I understand how recruiting works thanks…
The interactions I have had with Yahoo and other companies has been extremely specific and directed Infosec/infosec research is an extremely small field.
Lots of companies will throw around requirements for degrees however for the appropriate person they will bend.
In most cases it’s not the norm anymore for degree requirements in technology related jobs
Very true. Some of the best programmers I know were self-taught with no degree. It’s their hobby.
Jobs are possible but they take more effort here. I am referring to a lot of positions that require in person work and not shifted to the hire from anywhere/work from home ideology which is still new to a lot of companies here.
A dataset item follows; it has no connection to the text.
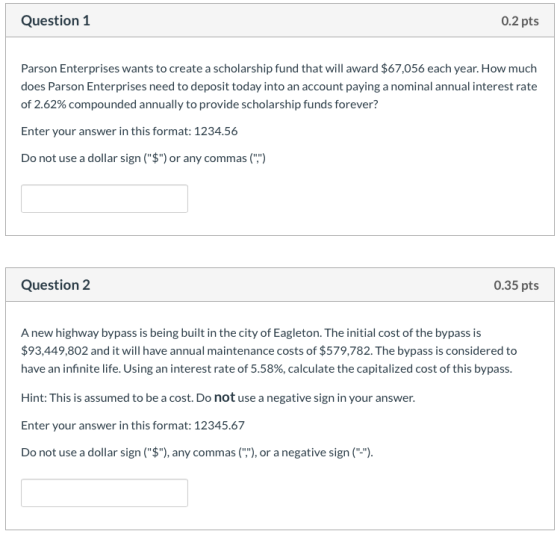Click the format example 12345.67 line

tap(133, 425)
- The pool is smaller and for jobs you need to be in person in the office, you are limited to the scope of the area.
- The larger companies with larger IT staffs usually have to be based here or you are working under a larger IT organization from a remote office or a parent company as a lower level in most cases
- Companies here hire people they know, making the effort to social network in your industry critical to moving up in the world.
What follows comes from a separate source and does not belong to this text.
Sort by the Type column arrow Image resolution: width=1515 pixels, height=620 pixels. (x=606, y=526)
- Buffalo has a lot of traditional companies, not as many forward thinking jobs so IT is still an expense and not an investment
- Buffalo companies are smaller so IT jobs usually are more jack of all trades vs specialized higher paying positions like senior engineers. I know a ton of companies that have their AD admin making firewall changes, running backups and also replacing terminals vs companies who dedicate staff to the long growth.
Not sure if it is relevant now but the net add when they opened was not a lot of the senior engineers or highers ups. Their postings were a lot of lower level positions as they moved people into the area that had the Yahoo values which for the point of this topic, makes my point that these jobs didn’t exist in Buffalo and people didn’t get promoted here. They lived elsewhere, working and moved up in the company as you said.
All of IT is in cycles. Companies buy a lot of stuff when they need it, then let it age, and then hire again when some industry shift requires them to change their normal functions about looking at IT. The most recent shift that businesses found as you said are that when IT is down, the company STOPS. This is causing the new wave of on hand talent and even causing a lot of companies to pull talent in house instead of using the consultant/contractor model and letting knowledge leave.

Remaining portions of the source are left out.